** Task objective **
Extend the news article about the Edmonton waste-to-ethanol plant, picking up after its last sentence.

** Excerpted text **

Fuel From Garbage | July 7, 2008 Issue - Vol. 86 Issue 27 | Chemical & Engineering News
Volume 86 Issue 27 | p. 9 | News of The Week
Issue Date: July 7, 2008

Fuel From Garbage

Canadian facility will be first to produce ethanol from solid waste on an industrial scale
Department: Business | Collection: Climate Change, Sustainability
News Channels: Environmental SCENE

Two Canadian companies have won government backing for what they say will be the world's first facility to convert municipal solid waste into ethanol on an industrial scale.

The $70 million plant will be built in Edmonton, Alberta, by GreenField Ethanol, Canada's largest ethanol producer, and Enerkem, a Quebec-based biofuels technology company. The city of Edmonton and the Alberta Energy Research Institute (AERI) will contribute $20 million and the two companies the rest. The city will also put $50 million into separate waste processing and research facilities.

The technology comes from Enerkem, which has research ties to Quebec's University of Sherbrooke. Enerkem's ethanol process sorts and gasifies municipal waste and purifies the gases into the mixture of carbon monoxide and hydrogen known as syngas. It then catalytically converts syngas into ethanol and methanol. The company claims a cost advantage over competing second-generation ethanol production techniques that use enzymes to break down cellulose into sugars for fermentation into ethanol.

[Saved data entries]
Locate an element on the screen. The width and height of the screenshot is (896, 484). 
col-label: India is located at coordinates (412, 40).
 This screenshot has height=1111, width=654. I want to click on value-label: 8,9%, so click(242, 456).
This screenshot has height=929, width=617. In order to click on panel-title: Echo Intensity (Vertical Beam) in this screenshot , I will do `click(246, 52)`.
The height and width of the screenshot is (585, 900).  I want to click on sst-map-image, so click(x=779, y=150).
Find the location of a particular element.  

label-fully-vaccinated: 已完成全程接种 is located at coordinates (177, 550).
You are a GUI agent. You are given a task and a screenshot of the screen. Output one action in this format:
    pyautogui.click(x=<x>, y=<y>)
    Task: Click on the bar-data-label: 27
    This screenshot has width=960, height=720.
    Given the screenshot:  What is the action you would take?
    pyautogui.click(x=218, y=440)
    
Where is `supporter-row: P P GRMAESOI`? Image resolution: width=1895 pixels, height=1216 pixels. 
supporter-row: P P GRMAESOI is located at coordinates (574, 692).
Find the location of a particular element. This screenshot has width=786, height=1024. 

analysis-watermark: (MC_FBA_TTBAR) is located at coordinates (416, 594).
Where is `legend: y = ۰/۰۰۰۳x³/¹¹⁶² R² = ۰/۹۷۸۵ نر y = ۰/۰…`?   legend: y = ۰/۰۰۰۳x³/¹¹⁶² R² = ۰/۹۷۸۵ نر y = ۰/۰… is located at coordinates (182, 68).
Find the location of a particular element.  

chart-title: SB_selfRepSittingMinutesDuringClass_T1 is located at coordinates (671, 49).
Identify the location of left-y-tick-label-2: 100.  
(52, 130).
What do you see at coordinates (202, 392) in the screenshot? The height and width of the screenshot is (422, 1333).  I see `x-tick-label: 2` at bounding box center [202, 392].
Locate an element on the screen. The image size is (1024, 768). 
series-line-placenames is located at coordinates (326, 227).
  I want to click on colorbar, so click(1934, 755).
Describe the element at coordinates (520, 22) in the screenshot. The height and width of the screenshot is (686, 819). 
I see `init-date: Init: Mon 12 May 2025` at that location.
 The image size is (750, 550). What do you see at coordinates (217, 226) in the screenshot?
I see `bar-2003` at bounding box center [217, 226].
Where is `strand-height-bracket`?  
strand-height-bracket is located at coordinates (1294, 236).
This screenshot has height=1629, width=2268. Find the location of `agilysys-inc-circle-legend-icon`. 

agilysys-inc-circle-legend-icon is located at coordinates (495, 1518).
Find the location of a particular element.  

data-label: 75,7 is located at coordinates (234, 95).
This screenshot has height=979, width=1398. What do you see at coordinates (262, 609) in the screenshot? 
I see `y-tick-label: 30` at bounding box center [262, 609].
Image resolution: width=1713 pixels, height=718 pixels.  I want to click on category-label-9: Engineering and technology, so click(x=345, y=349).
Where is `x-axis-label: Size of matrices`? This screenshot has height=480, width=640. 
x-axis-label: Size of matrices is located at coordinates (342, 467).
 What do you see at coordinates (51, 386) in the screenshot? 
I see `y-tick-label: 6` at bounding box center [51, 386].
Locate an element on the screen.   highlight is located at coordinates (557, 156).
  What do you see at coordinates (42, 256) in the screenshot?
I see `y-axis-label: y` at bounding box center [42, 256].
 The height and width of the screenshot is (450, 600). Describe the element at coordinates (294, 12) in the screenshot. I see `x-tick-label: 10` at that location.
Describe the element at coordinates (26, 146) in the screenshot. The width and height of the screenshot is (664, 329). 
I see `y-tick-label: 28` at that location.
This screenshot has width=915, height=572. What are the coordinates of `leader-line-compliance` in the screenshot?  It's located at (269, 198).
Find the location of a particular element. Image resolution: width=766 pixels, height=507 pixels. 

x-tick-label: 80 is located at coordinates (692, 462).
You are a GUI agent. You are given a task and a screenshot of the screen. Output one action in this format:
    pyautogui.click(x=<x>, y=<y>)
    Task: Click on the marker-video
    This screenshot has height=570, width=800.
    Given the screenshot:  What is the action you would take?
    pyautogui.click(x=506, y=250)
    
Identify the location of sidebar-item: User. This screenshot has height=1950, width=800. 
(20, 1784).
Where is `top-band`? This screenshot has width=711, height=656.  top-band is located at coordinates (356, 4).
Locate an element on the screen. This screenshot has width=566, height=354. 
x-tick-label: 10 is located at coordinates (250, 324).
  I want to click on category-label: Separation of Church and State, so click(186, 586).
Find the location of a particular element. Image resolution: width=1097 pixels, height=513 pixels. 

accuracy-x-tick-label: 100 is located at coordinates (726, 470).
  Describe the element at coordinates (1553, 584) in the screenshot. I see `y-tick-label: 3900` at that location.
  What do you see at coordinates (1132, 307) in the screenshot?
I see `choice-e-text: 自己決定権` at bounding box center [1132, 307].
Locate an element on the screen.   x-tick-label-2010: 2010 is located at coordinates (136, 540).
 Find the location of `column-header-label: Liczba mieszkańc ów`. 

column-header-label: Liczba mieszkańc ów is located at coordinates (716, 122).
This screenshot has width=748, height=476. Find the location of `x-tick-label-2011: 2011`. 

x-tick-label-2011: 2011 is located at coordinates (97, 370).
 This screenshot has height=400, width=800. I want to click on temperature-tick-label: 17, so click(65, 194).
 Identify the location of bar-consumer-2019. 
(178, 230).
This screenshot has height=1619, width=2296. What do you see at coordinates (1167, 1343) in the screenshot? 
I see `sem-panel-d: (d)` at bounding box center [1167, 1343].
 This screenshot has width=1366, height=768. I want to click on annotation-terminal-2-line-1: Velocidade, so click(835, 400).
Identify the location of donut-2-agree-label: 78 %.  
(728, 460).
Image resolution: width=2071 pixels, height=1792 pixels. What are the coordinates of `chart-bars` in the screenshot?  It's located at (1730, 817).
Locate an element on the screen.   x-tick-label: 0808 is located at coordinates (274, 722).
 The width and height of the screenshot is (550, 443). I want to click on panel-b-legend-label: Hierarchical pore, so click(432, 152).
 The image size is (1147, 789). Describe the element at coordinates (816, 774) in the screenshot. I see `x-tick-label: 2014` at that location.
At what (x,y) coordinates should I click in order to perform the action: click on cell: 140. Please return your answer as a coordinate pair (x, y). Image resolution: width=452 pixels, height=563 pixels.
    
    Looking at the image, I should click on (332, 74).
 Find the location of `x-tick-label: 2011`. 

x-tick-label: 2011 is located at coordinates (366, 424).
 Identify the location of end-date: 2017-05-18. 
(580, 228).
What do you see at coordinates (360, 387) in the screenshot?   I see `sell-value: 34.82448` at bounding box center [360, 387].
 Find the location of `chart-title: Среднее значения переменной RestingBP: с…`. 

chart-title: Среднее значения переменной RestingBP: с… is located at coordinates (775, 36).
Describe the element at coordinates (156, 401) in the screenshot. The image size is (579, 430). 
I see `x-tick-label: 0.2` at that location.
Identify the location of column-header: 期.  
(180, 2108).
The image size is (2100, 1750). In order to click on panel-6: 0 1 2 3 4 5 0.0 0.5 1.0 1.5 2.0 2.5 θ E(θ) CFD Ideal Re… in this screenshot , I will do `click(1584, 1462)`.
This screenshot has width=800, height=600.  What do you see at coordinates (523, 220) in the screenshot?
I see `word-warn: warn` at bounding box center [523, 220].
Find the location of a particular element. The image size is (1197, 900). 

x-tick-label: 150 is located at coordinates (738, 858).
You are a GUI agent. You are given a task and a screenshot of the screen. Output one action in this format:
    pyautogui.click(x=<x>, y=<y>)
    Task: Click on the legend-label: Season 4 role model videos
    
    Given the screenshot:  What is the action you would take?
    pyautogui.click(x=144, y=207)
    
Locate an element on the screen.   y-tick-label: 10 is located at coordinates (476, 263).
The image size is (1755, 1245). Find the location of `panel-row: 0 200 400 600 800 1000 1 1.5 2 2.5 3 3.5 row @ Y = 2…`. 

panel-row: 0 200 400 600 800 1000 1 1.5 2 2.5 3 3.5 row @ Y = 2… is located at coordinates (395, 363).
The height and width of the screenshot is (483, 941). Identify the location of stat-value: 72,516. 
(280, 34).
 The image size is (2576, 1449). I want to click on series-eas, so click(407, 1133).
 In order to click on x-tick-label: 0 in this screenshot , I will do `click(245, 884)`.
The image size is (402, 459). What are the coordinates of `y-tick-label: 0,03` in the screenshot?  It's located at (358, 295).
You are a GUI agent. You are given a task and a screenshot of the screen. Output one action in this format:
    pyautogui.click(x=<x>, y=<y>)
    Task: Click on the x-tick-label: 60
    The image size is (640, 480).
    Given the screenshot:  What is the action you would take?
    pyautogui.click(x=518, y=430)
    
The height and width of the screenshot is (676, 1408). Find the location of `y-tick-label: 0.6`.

** Exercise answer **
Edmonton Mayor Stephen Mandel says the plant, set to open in late 2010, will help reduce greenhouse gases and make the city the first in North America to divert 90% of its residential waste from landfills.

John J. Murphy, president of Catalyst Group Resources, a consulting firm that monitors catalytic biofuel processes, says AERI's backing is a sign that Enerkem's process is technologically sound. He notes, however, that government monetary backing is a sign that the plant may not be financially sound.

"Support from an ExxonMobil or a ConocoPhillips would give it more economic credibility," he says. "Return on investment is not measured the same when taxpayers are paying as it is when shareholders are paying."